WHAT THE TASK ASKS: Which lines below contain the word "computer"? Copy each one.

[[ SUPPLIED DATA, beginning ]]

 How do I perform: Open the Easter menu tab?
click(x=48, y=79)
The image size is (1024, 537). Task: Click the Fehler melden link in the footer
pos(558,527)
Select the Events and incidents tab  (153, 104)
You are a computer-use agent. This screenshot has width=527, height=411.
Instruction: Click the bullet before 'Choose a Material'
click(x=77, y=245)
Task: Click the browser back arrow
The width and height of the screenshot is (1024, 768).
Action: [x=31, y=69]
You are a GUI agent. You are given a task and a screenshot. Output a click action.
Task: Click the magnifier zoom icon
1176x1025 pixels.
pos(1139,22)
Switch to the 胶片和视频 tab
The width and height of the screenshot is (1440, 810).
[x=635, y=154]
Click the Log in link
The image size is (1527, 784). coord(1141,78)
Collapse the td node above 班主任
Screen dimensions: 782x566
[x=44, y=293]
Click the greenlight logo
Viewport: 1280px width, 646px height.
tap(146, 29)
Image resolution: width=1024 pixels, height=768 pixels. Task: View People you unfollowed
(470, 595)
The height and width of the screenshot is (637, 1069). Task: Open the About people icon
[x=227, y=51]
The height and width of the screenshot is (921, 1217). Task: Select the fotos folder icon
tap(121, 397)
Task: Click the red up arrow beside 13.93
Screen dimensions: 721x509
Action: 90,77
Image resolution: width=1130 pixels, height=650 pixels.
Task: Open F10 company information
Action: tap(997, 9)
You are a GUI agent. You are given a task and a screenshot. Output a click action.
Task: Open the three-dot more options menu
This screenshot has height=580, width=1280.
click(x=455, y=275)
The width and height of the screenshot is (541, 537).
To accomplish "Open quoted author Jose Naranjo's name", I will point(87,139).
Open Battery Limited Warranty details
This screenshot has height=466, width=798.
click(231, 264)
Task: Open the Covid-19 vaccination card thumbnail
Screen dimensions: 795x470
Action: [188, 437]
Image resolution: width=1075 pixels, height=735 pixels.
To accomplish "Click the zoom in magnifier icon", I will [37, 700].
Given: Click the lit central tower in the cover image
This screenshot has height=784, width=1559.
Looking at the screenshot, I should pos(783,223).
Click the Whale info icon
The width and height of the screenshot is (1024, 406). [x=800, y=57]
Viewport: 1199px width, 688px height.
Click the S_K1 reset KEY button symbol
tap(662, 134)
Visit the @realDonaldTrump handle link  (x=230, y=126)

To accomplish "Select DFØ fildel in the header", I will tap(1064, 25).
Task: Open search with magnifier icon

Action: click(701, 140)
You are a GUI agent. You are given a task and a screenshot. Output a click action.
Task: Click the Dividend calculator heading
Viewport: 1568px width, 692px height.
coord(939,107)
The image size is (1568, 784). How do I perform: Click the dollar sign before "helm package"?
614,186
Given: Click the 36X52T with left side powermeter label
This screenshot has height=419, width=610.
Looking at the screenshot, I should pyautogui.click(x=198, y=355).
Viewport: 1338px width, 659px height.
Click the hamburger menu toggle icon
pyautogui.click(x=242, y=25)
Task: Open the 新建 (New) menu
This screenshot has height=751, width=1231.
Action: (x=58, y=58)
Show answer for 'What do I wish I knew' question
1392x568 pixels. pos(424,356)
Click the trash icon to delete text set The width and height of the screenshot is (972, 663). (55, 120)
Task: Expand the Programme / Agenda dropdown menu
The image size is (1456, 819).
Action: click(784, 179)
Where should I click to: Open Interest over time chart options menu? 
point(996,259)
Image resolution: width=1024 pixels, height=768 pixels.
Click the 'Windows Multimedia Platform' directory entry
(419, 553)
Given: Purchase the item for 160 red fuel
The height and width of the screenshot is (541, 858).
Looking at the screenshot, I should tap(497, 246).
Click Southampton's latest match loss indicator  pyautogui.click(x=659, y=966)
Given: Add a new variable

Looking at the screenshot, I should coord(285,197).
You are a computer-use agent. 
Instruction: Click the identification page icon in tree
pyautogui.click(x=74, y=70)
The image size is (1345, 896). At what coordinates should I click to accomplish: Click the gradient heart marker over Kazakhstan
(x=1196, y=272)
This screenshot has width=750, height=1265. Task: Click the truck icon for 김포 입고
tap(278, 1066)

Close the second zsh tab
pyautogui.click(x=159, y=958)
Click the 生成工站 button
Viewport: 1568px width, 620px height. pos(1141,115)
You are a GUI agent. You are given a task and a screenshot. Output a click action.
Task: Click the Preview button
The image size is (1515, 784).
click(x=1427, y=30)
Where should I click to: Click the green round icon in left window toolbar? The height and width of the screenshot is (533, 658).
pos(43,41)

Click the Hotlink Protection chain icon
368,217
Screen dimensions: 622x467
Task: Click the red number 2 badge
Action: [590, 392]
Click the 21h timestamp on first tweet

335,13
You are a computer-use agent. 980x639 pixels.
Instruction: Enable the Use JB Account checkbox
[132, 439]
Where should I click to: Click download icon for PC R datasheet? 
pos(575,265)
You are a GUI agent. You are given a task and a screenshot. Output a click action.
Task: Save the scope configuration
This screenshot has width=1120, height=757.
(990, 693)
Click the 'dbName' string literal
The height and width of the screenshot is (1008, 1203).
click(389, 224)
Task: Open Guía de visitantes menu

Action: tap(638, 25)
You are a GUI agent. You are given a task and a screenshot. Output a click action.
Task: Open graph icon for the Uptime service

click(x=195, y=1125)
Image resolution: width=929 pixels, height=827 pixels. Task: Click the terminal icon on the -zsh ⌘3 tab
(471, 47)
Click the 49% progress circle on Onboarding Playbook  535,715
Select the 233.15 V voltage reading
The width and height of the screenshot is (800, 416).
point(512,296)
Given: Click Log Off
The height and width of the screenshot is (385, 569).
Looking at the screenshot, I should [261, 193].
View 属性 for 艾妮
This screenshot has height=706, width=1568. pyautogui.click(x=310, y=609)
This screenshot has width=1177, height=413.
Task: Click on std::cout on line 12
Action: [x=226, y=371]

[[ SUPPLIED DATA, end ]]

ANSWER FOR THE TASK:
You are a computer-use agent. This screenshot has width=527, height=411.
You are a computer-use agent. 
You are a computer-use agent. 980x639 pixels.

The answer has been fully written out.